ConvergenceCheck → consensus reached
CompileDiscussion → final report

Customizing Roles

Each role's behavior is controlled by its YAML skill file. For example, config/skills/security/vuln-analyst.yaml:

name: vuln-analyst
display_name: "Vulnerability Analyst"
emoji: "🔍"
description: "Identifies high-confidence security vulnerabilities"

triggers:
  - security-scan
  - code-change
  - api-endpoint
  - user-input

rules: |
  You are a security vulnerability analyst...
  - Analyze every changed file for OWASP Top 10 vulnerabilities
  - Only report findings with confidence >= 8
  - For each finding: cite the specific code line and explain the attack vector

convergence_criteria:
  - "All changed files have been reviewed"
  - "No HIGH severity finding left unexamined"

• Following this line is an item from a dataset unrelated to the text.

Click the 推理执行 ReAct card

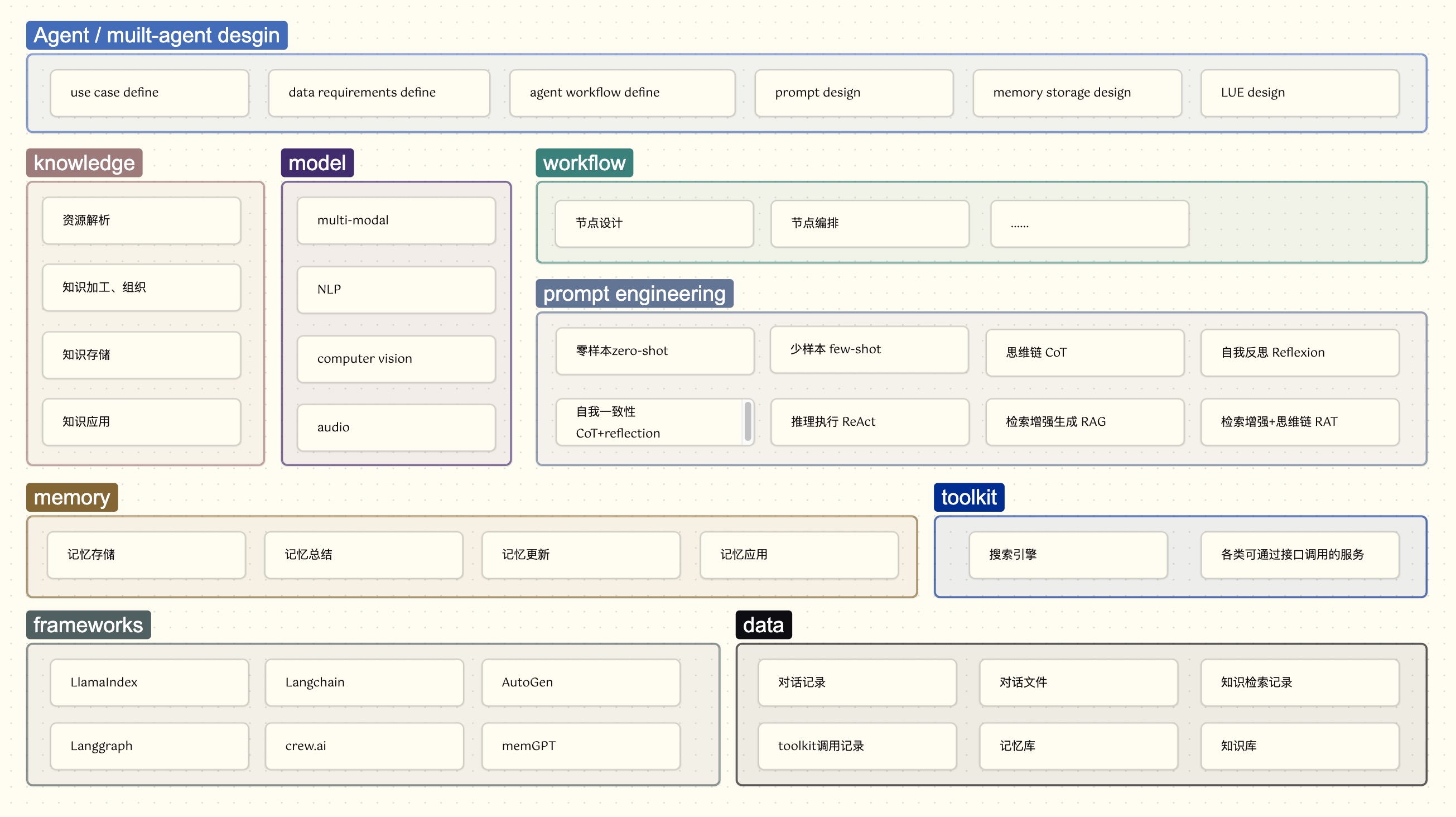(869, 422)
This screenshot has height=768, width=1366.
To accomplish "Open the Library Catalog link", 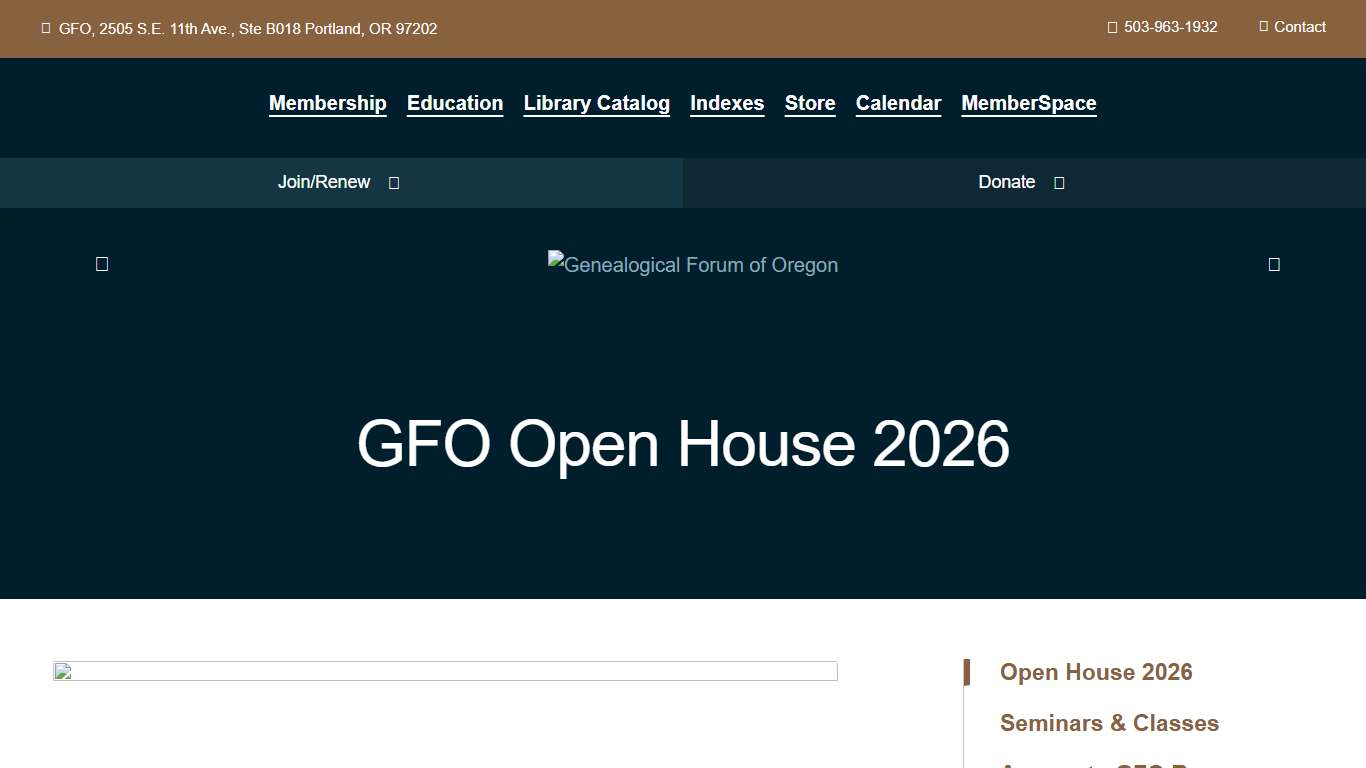I will (596, 103).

You can modify triggers, rules, and convergence criteria to match your team's security standards.

Output Formats

The --output flag controls how findings are delivered:

Findings printed to stdout with severity coloring:

[HIGH] SQL Injection in UserRepository.cs:47
       String concatenation in WHERE clause with user-supplied email parameter
[MEDIUM] Missing HttpOnly flag on auth cookie — AuthController.cs:23

Industry-standard Static Analysis Results Interchange Format. Import into GitHub Advanced Security, Azure DevOps, or any SARIF viewer:

{
  "$schema": "https://raw.githubusercontent.com/oasis-tcs/sarif-spec/main/sarif-2.1/schema/sarif-schema-2.1.0.json",
  "version": "2.1.0",
  "runs": [{
    "tool": { "driver": { "name": "AgentSmith SecurityScan" } },
    "results": [
      {
        "ruleId": "VULN-001",
        "level": "error",
        "message": { "text": "SQL Injection in UserRepository.cs:47" },
        "locations": [{ "physicalLocation": { "artifactLocation": { "uri": "src/Repositories/UserRepository.cs" }, "region": { "startLine": 47 } } }]
      }
    ]
  }]
}

Structured report written to the output directory:

# Security Scan Results
**Date:** 2026-03-25
**Participants:** Vulnerability Analyst, Auth Reviewer, Injection Checker

## Executive Summary
Retained 8 of 11 findings (3 filtered as false positives)

## Findings
### [HIGH] SQL Injection in UserRepository.cs
**File:** src/Repositories/UserRepository.cs:47
**Attack vector:** User-supplied email parameter concatenated into SQL WHERE clause...

CLI Examples

# Scan a local repo, console output
agent-smith security-scan --repo ./my-project

# Scan a specific branch, SARIF output
agent-smith security-scan --repo ./my-project --branch feature/auth --output sarif

# Scan only the diff of a pull request
agent-smith security-scan --repo ./my-project --pr 42 --output markdown

# Dry run — show the pipeline without executing
agent-smith security-scan --repo ./my-project --dry-run

# Combine output formats
agent-smith security-scan --repo ./my-project --output sarif,markdown,console

CI/CD integration

Use --output sarif in your CI pipeline and upload the result to GitHub Advanced Security or Azure DevOps. The exit code is non-zero when HIGH severity findings are present.

Exclusion Rules

The security-principles.md file (loaded by LoadDomainRules) controls what the False Positive Filter removes. Common exclusions:

  • Test-only code paths
  • Placeholder/example credentials
  • DoS without demonstrated exploit path
  • Path-only SSRF (host not user-controlled)
  • Race conditions without reproducible evidence

Place security-principles.md in your repo's config/skills/security/ directory to customize exclusions per project.